The trial of a key figure in an illegal funding scandal involving Spain's rightwing Popular Party opened Monday with the defendant pledging a full confession directly implicating the former premier.
The case centres on a system of parallel bookkeeping used by the PP to manage undeclared funds that was run by Luis Barcenas, the main suspect, who served as the party treasurer between 1990 and 2009.
Two former PP prime ministers will testify at the high-profile trial which opened on Monday morning at the National Court in Madrid and will run until May.
One is Mariano Rajoy, who served as premier between 2011-2018 and has always denied any knowledge of the system, although Barcenas has testified he was "perfectly aware" of it.
José María Aznar, who was Spain's prime minister between 1996-2004, will also testify alongside various other former top party officials.

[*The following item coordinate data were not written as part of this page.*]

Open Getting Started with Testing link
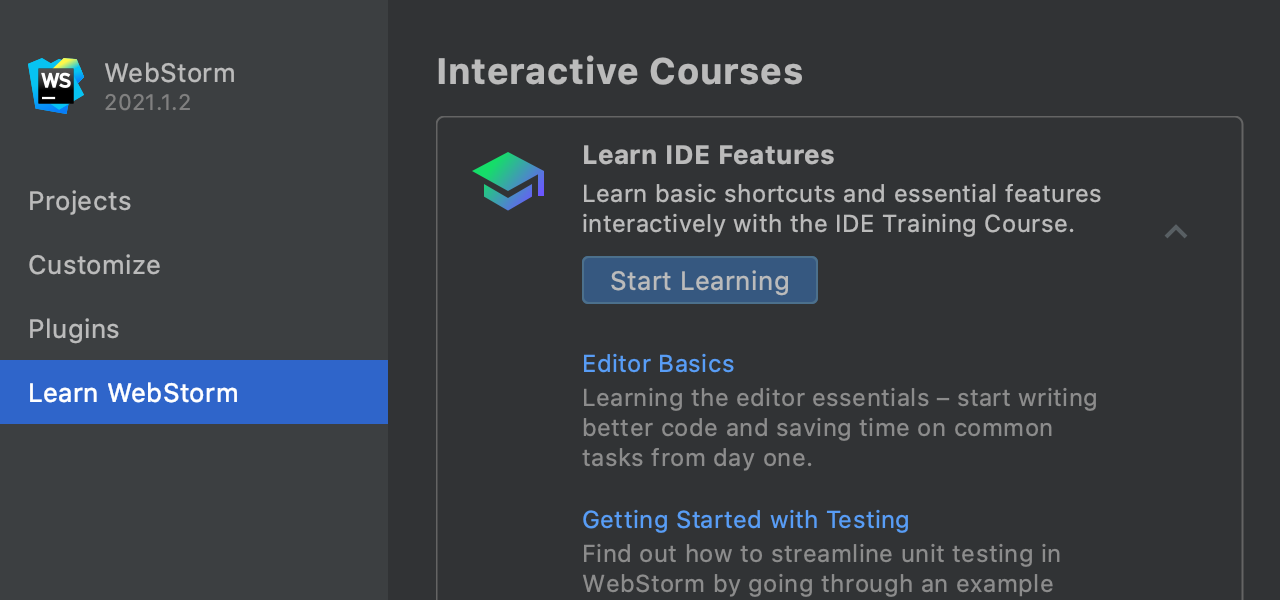The image size is (1280, 600). coord(745,520)
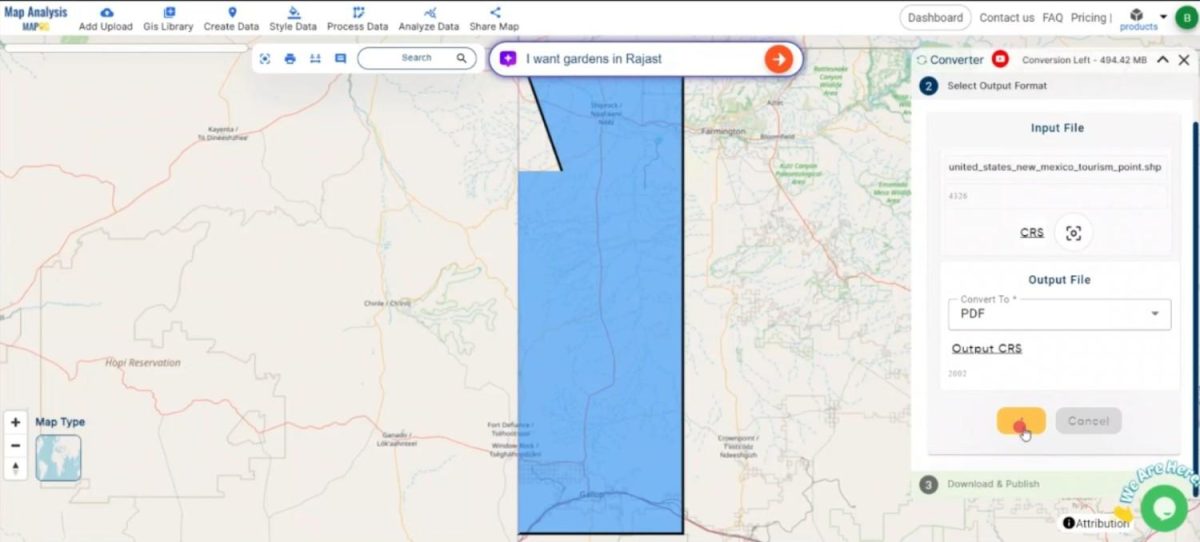The height and width of the screenshot is (542, 1200).
Task: Collapse the Converter panel with chevron
Action: click(1163, 60)
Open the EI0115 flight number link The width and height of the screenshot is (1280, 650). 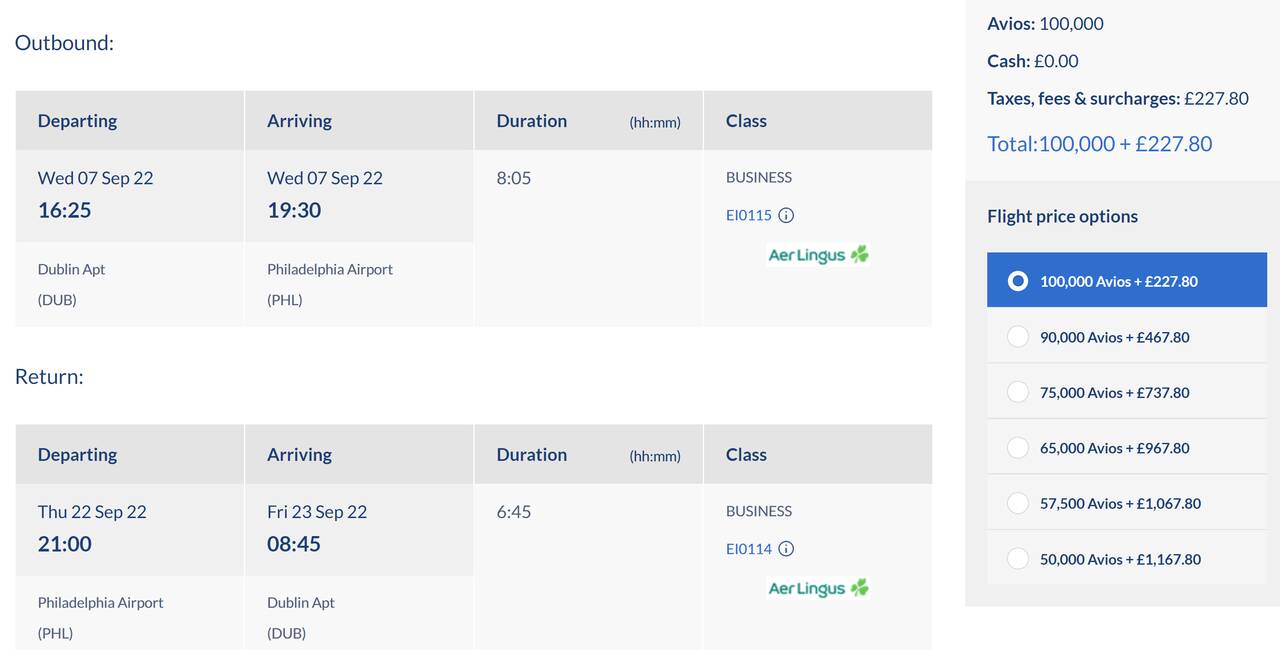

Just days before the trial opened, Barcenas sent a letter to the prosecutors professing his "willingness to collaborate with the justice system" in a dramatic U-turn that has added further drama to a case that has gripped the nation.
In the letter, he said "Mariano Rajoy was perfectly aware of all these activities to the point that in 2009 we had a meeting in his office in which I showed him the slush fund accounting papers".
Rajoy, who at the time was leader of the opposition, then destroyed them "in a paper shredder without knowing I'd kept a copy", Barcenas wrote.
The alleged slush fund, which was fed by corporate cash donations, operated between 1990 to 2008 and was used to pay bonuses to party leaders, including Rajoy, as well as for the renovation of the party's Madrid headquarters, Barcenas has said.
- Deal breaker -
Details of the accounts emerged in the so-called "Barcenas papers" which were first published by El Pais newspaper in 2013.
In his letter, which was published on Thursday, Barcenas said he was now willing to talk after the PP failed to honour a deal in which he would keep silent as long as they ensured his wife did not go to jail.
Barcenas himself is serving a 29-year sentence over the so-called Gurtel case which centred on a vast system of bribes given to former PP officials in exchange for juicy public contracts between 1999 and 2005.
His wife was also convicted for her role in the case and began serving a 12-year sentence in December.
The trial comes at a difficult time for the main opposition Popular Party which is currently campaigning ahead of Sunday's regional election in Catalonia as polls suggest the faction is facing a dismal result.
Earlier on Monday, PP leader Pablo Casado -- who took over in 2018 after Rajoy was forced out as premier and party head -- said he could not take responsibility for events that happened before his tenure.
That PP "no longer exists" he told Onda Cero radio.